▶ [Exercise passage]
○ ○ ○

Supercomputing Networking Research Education Ohio Supercomputer Center Site Map Staff Directory Support

Supercomputing Environments

Using Glenn, the IBM Opteron Cluster at OSC

The Ohio Supercomputer Center (OSC) provides supercomputing services to Ohio colleges, universities, and companies.

The Ohio Supercomputer Center's IBM Cluster 1350, named "Glenn", includes AMD Opteron multi-core technologies and the new IBM cell processors. The system offers a peak performance of more than 22 trillion floating point operations per second and a variety of memory and processor configurations. OSC's new supercomputer also includes blade systems based on the Cell Broadband Engine processor. This will allow Ohio researchers and industries to easily use this new hybrid HPC architecture.

Phase One Glenn has been decommissioned December 14, 2011.

Please follow HPC Notices on Twitter - They are specifically designed to keep OSC clients up to date on system downtimes, outages, maintenance and software updates. You can can also see a full list of current system notices here.

○ ○ ○

▶ [Collected data]
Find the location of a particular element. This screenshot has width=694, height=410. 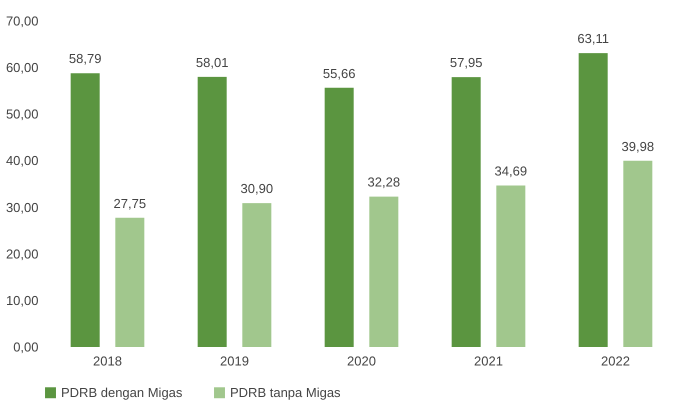

y-tick-label: 30,00 is located at coordinates (22, 208). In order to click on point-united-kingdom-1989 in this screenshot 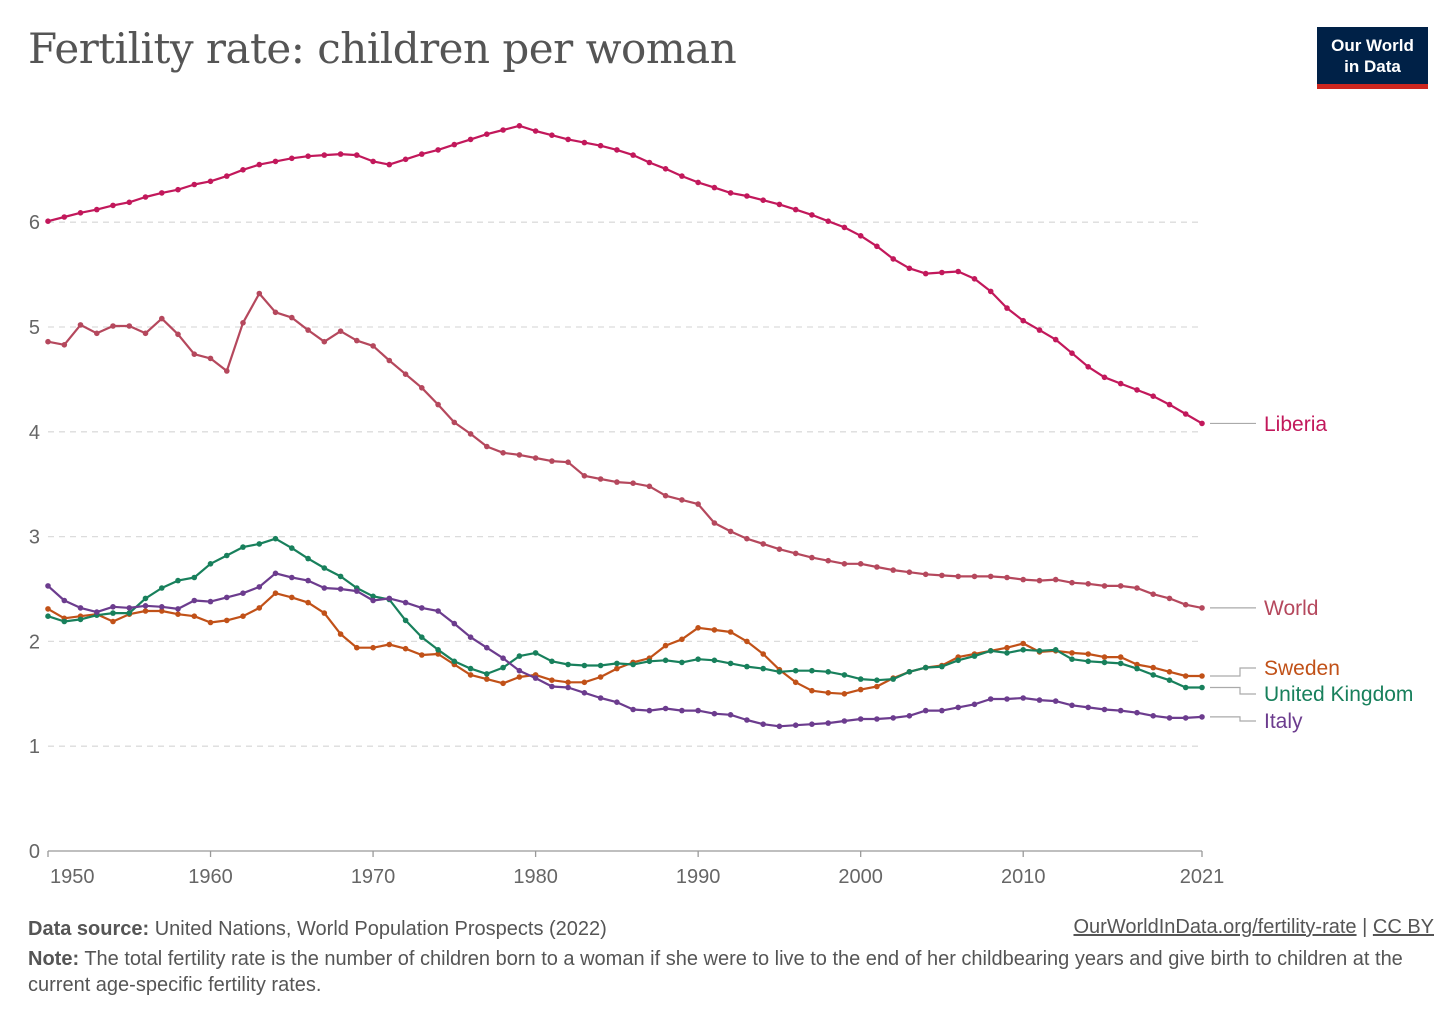, I will do `click(682, 662)`.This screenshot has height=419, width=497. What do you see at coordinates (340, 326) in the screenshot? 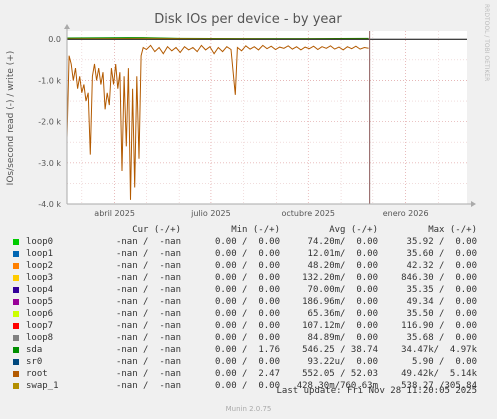
I see `legend-avg: 107.12m/ 0.00` at bounding box center [340, 326].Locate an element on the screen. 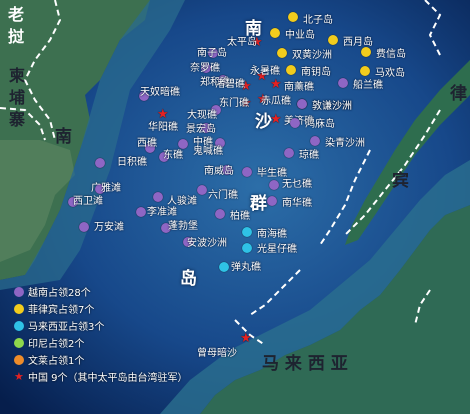 Image resolution: width=470 pixels, height=414 pixels. feature-label: 西礁 is located at coordinates (147, 144).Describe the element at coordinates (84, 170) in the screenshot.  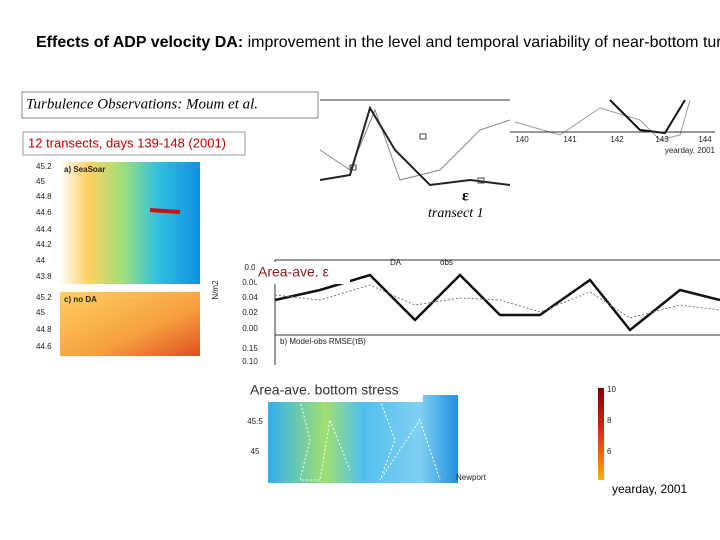
I see `panel-label: a) SeaSoar` at that location.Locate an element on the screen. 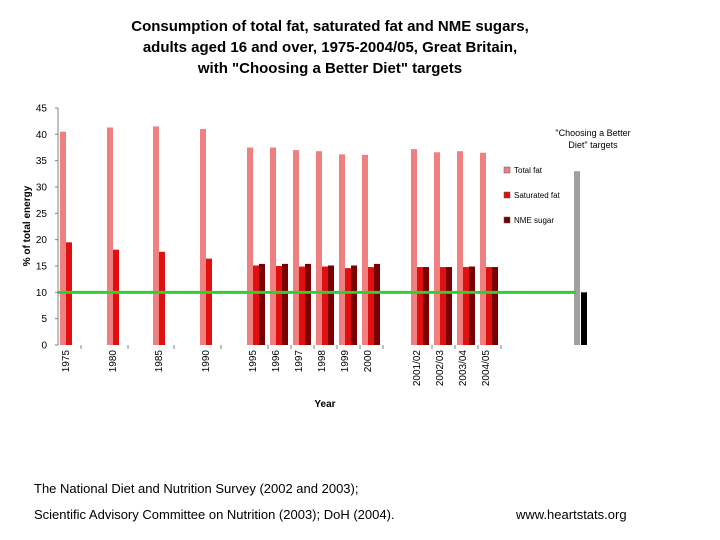  x-tick-label: 2002/03 is located at coordinates (440, 368).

○ ○ ○

From the Glenn cluster page above, list each kind of event that the HPC Notices on Twitter are said to keep OSC clients up to date on.

▶ [Result below]
System downtimes, outages, maintenance, and software updates.